Ainda que compreensível que países busquem uma solução imediata para o controle doméstico dos preços, a paulatina fragmentação do comércio internacional agrícola, que vem se instalando, reduz a eficiência das relações econômicas, fragiliza as cadeias globais de alimentos e torna a economia internacional mais instável.

Tal processo ocorre ao mesmo tempo que assistimos ao declínio do multilateralismo. Pouco a pouco vamos deixamos de ter regras previsíveis para gerenciar disputas comerciais com a inoperância do órgão de apelação na OMC. Hoje, vemos acordos bilaterais e discursos nacionalistas ganharem cada vez mais espaço, justamente em um momento em que precisamos de maior coordenação multilateral para manter os fluxos comerciais de alimentos e combater uma possível catástrofe alimentar.

O Brasil, nesse contexto, tem fundamental relevância, dado que o país se posiciona como o terceiro maior exportador mundial de produtos do agronegócio. Durante a pandemia, o país se posicionou como um fornecedor regular e confiável de alimentos para o mundo, motivado por fatores estruturais como a expansão dos investimentos e ganhos de produtividade.

O agro brasileiro evoluiu em produção e produtividade ao longo de décadas e desenvolveu a capacidade fornecer alimentos a custo acessível. No entanto, a atual conjuntura também tem afetado significativamente os preços domésticos, em um momento de recuperação econômica pós-pandemia no qual questões de renda e emprego seguem preocupantes.

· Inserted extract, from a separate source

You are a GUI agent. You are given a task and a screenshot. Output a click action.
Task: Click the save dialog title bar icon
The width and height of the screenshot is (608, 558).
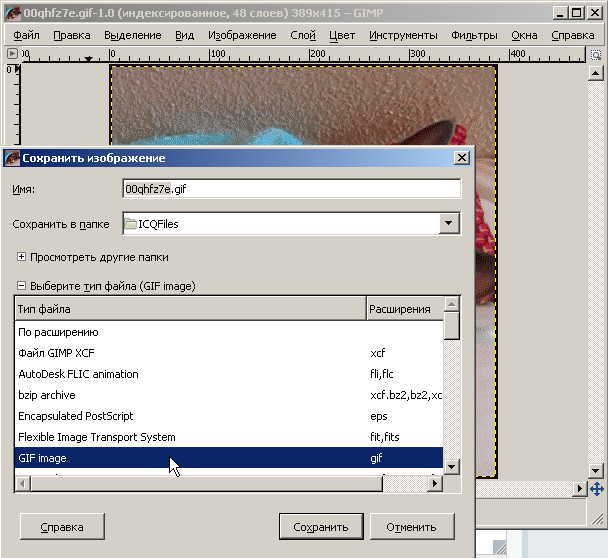pyautogui.click(x=12, y=158)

O IPCA registrou um crescimento geral de preços acumulado em 20% entre janeiro de 2020 e maio de 2022, e 32% apenas no que se refere ao grupo “alimentos e bebidas”, no mesmo período. A perda do poder de compra e de renda tem prejudicado o acesso aos alimentos. São 14 milhões de brasileiros a mais em situação de insegurança alimentar grave em 2022, na comparação com 2020, totalizando 33,1 milhões de pessoas em situação de fome, segundo levantamento recentemente divulgado pela Rede Brasileira de Pesquisa em Soberania e Segurança Alimentar e Nutricional.

Portanto, a crise alimentar global é um dos focos principais da MC-12, e os membros da OMC terão a oportunidade de buscar um entendimento em relação às questões que envolvem a produção e o comércio de alimentos. Seria relevante uma maior regulação com relação a medidas que gerem distorções em mercados agropecuários, como os subsídios distorcivos e as restrições ao comércio — e o Brasil buscará se posicionar nesse sentido.

É possível manter as relações de comércio e buscar maior eficiência dos mercados globais, evitando o aumento da inflação e da insegurança alimentar no mundo. No entanto, para que isso seja possível, a coordenação multilateral deveria prevalecer.